#harnessed.md
Observation is the harness’s third pillar — what closes the loop. Verification catches what’s broken before it ships; observation catches what slips through. Without it, the agent never learns from production.
##The observation stack
| Layer | What it watches | When it fires |
|---|---|---|
| Error tracking | Exceptions, failed requests, crashes | Continuous |
| Usage analytics | Adoption, drop-off, feature use | Continuous |
| Agentic investigation | Anomalies, root cause | On alert |
The first two surface that something is wrong. The third tells you why.
##Error tracking
The minimum bar. Every change carries some risk of a runtime failure; error tracking is what tells you it happened. Sentry-class tools attach source maps to stack traces, group similar errors, and link incidents back to the deploy that caused them.

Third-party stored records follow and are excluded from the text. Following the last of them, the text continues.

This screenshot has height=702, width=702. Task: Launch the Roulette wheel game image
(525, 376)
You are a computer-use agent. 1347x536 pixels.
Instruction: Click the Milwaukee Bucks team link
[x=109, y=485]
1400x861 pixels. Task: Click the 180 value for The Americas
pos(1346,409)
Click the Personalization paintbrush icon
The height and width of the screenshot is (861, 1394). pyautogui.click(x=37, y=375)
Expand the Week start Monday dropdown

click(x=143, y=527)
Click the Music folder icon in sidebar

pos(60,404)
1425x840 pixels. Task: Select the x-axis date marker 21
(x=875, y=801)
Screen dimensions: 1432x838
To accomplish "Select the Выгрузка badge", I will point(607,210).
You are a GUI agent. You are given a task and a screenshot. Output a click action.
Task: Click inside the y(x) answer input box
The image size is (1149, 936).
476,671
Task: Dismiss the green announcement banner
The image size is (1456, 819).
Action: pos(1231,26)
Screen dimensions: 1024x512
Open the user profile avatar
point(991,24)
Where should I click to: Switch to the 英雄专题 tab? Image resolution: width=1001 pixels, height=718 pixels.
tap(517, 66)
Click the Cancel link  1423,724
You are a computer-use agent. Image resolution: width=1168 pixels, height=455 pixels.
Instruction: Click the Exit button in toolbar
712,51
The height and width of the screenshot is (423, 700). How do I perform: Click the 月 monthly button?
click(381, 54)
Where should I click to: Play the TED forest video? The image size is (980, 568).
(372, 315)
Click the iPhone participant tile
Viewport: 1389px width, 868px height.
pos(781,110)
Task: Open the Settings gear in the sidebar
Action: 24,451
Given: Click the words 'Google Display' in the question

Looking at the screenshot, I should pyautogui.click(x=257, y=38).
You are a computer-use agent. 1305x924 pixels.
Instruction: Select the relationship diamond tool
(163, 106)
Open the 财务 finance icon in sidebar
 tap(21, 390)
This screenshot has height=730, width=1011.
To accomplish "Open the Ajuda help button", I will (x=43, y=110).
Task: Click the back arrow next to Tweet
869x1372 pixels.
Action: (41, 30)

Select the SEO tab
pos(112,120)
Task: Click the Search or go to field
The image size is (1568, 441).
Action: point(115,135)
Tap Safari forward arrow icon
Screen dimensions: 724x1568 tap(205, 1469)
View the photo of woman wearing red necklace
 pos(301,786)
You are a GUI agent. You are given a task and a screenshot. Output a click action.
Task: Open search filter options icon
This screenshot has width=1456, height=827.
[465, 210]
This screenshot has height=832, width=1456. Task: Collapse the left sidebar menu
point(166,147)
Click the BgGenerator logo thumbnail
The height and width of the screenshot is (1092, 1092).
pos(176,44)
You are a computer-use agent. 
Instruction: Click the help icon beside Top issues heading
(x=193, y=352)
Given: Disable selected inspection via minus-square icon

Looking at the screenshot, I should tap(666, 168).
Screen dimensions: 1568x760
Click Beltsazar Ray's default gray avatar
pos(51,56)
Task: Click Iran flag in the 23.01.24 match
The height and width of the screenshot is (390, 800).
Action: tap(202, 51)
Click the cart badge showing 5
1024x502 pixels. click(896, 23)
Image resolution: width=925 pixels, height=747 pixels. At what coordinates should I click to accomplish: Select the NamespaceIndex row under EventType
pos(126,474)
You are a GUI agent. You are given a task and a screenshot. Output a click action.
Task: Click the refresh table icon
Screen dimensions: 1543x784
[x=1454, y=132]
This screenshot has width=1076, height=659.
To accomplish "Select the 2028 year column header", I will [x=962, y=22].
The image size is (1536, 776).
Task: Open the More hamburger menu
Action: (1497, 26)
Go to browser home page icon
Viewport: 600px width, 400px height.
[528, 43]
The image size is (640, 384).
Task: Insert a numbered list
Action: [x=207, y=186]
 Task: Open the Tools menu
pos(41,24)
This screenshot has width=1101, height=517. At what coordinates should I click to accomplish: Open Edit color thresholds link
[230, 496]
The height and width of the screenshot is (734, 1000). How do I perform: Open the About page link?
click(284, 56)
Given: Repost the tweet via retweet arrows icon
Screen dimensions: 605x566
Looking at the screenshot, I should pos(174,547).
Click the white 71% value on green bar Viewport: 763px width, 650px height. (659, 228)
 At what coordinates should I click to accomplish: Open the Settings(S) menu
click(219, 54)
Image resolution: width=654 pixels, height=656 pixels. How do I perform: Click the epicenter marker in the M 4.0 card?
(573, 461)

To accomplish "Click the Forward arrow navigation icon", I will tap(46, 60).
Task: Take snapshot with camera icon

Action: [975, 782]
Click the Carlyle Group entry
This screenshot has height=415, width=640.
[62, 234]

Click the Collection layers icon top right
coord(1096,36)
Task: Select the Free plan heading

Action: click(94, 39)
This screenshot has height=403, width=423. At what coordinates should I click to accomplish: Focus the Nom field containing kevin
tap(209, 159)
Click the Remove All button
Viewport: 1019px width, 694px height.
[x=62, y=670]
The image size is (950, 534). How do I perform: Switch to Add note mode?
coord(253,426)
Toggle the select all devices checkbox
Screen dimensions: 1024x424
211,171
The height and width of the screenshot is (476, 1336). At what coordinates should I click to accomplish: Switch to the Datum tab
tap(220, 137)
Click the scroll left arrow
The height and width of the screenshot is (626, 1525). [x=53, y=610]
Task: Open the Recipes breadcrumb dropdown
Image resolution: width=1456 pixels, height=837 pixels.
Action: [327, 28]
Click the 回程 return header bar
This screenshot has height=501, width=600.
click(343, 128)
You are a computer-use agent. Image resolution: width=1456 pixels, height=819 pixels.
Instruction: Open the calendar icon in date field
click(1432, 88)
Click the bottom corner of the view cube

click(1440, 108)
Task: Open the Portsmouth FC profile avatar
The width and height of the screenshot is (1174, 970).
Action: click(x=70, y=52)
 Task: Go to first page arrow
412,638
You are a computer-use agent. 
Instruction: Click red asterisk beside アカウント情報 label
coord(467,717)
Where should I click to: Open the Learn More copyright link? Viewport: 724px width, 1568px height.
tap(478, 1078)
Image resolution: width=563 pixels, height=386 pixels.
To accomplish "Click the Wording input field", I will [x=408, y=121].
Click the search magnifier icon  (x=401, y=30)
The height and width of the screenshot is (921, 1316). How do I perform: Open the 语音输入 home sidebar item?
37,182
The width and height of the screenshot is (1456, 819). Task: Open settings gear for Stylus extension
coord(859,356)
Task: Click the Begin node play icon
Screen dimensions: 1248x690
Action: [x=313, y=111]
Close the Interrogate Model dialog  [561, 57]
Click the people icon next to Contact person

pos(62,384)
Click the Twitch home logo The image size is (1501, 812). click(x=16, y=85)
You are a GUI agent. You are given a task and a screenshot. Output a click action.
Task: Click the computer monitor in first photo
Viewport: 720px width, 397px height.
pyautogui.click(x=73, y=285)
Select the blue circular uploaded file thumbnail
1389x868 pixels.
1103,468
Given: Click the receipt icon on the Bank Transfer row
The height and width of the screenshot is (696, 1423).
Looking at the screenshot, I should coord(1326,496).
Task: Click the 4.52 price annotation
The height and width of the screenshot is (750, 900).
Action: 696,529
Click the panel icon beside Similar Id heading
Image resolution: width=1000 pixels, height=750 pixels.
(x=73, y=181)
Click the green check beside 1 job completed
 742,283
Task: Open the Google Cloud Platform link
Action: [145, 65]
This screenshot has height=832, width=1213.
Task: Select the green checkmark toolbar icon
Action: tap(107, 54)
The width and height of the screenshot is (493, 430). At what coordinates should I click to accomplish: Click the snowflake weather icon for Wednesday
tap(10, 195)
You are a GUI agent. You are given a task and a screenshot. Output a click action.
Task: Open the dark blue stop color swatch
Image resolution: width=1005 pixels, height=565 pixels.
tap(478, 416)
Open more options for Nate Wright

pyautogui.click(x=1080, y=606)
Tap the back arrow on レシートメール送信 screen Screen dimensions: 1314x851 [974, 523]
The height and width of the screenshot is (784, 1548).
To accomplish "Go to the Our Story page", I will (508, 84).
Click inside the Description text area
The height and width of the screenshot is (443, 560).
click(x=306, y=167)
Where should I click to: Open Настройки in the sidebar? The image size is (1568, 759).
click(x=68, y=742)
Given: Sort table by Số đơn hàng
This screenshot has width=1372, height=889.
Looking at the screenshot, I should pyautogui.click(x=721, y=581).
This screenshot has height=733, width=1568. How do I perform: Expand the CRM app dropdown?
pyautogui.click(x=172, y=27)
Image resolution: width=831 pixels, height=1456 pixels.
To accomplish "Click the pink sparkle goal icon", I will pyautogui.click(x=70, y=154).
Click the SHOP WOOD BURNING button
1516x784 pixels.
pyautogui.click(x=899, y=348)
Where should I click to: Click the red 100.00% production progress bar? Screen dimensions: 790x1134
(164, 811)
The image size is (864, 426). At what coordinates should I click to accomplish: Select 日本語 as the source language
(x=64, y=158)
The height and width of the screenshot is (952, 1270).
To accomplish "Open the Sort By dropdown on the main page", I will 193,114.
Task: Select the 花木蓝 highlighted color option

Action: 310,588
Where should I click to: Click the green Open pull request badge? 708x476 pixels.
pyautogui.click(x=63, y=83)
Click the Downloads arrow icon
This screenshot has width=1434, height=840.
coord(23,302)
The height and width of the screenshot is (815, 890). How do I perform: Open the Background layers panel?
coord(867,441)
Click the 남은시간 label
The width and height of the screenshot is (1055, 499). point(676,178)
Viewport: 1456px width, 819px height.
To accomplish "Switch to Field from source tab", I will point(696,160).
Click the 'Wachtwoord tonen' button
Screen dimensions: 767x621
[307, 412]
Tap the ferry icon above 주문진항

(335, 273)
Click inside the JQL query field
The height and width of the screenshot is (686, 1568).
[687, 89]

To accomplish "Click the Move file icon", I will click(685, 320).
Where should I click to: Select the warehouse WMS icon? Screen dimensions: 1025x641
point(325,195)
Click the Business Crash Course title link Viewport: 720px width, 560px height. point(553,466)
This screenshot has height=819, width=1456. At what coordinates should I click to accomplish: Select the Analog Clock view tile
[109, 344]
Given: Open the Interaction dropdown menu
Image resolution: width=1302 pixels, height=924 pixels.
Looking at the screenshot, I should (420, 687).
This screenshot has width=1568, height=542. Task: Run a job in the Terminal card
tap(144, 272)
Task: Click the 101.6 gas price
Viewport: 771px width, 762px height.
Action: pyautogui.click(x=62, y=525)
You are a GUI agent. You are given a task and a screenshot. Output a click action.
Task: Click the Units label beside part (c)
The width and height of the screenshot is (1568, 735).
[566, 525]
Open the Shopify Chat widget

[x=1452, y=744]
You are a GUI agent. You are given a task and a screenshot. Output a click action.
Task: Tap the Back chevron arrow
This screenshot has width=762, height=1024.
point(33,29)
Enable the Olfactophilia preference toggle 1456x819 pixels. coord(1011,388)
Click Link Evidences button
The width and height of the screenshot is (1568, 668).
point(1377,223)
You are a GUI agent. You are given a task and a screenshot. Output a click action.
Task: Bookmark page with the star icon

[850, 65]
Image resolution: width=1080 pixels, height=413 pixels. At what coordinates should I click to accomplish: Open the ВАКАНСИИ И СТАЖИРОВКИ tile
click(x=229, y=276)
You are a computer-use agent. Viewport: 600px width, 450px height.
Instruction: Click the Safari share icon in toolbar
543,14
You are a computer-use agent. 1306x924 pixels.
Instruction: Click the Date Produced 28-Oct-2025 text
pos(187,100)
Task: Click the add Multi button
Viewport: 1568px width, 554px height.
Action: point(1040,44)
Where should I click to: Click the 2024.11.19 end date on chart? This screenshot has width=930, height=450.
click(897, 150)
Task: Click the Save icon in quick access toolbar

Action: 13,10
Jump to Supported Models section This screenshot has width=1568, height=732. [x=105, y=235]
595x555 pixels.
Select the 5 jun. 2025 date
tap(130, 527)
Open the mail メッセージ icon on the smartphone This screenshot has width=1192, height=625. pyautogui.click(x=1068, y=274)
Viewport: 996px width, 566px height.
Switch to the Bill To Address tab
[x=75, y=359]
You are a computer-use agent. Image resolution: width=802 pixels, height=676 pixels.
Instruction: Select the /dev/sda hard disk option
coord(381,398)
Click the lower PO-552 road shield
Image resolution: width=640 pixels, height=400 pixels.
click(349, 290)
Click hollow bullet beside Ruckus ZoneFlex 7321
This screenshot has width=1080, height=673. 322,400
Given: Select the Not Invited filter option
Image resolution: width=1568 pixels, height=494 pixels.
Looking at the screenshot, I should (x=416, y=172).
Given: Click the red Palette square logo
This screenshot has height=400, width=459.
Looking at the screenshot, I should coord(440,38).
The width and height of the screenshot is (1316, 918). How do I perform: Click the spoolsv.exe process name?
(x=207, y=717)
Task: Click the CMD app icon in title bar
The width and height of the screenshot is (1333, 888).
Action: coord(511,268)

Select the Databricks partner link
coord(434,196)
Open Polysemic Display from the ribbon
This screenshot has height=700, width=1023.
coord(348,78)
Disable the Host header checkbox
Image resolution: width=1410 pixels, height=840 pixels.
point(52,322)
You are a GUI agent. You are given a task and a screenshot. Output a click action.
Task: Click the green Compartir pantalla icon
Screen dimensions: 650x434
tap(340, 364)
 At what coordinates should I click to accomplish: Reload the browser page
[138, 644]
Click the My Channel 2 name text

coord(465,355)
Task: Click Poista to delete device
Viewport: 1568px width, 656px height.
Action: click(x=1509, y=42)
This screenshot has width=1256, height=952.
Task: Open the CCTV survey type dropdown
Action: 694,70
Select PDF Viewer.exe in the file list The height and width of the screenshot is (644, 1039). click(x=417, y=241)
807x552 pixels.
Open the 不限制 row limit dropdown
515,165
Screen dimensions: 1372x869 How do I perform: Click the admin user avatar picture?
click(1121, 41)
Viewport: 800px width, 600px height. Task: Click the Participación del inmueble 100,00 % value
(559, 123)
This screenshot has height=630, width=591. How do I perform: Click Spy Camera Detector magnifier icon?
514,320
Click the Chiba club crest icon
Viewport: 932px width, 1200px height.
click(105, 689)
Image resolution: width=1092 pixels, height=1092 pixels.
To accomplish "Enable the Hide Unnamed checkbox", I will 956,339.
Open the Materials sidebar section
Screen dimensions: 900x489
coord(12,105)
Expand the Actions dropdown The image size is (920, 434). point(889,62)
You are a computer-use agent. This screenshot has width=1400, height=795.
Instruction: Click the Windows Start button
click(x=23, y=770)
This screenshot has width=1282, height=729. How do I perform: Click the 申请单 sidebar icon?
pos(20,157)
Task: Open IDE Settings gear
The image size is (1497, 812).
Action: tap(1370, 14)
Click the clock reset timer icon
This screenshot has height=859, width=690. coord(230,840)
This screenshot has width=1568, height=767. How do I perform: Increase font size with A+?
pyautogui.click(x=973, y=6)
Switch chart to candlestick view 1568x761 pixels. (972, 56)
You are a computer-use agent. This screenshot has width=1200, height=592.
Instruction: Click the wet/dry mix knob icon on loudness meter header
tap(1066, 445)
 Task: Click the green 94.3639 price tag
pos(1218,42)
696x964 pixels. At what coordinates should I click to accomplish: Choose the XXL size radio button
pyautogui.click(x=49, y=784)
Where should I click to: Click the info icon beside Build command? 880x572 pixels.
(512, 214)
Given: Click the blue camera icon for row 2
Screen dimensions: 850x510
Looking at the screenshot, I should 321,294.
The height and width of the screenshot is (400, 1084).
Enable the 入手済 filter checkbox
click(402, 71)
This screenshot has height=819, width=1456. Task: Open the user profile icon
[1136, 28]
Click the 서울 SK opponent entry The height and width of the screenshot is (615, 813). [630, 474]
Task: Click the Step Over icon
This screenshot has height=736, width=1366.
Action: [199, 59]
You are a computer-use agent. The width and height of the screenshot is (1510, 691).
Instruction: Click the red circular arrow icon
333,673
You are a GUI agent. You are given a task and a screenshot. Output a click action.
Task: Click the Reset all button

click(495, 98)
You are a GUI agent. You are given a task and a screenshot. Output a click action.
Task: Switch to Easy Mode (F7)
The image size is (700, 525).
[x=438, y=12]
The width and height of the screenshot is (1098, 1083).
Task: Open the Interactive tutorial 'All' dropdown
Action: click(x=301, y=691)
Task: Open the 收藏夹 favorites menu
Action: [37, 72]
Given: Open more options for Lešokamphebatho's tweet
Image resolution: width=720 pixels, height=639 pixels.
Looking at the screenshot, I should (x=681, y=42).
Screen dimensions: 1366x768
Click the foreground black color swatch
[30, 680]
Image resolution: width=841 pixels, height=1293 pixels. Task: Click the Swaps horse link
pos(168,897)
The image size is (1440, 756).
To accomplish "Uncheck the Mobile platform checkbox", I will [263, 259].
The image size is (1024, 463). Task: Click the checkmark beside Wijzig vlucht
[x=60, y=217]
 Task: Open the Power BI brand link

What to capture beyond the exception itself:
- Deploy markers — every error attributable to a deploy, and through it to the PR
- Minimum user context — enough to reproduce, no more
- Error boundaries — so partial failures don’t masquerade as missing data
Tools: Sentry, Bugsnag, Rollbar, or platform-native equivalents.
##Usage analytics
Errors tell you when things break. Usage tells you about the silent failures — a new feature ships and adoption stays flat, a working one starts losing traction, a funnel step drops users. Things technically work but something is off.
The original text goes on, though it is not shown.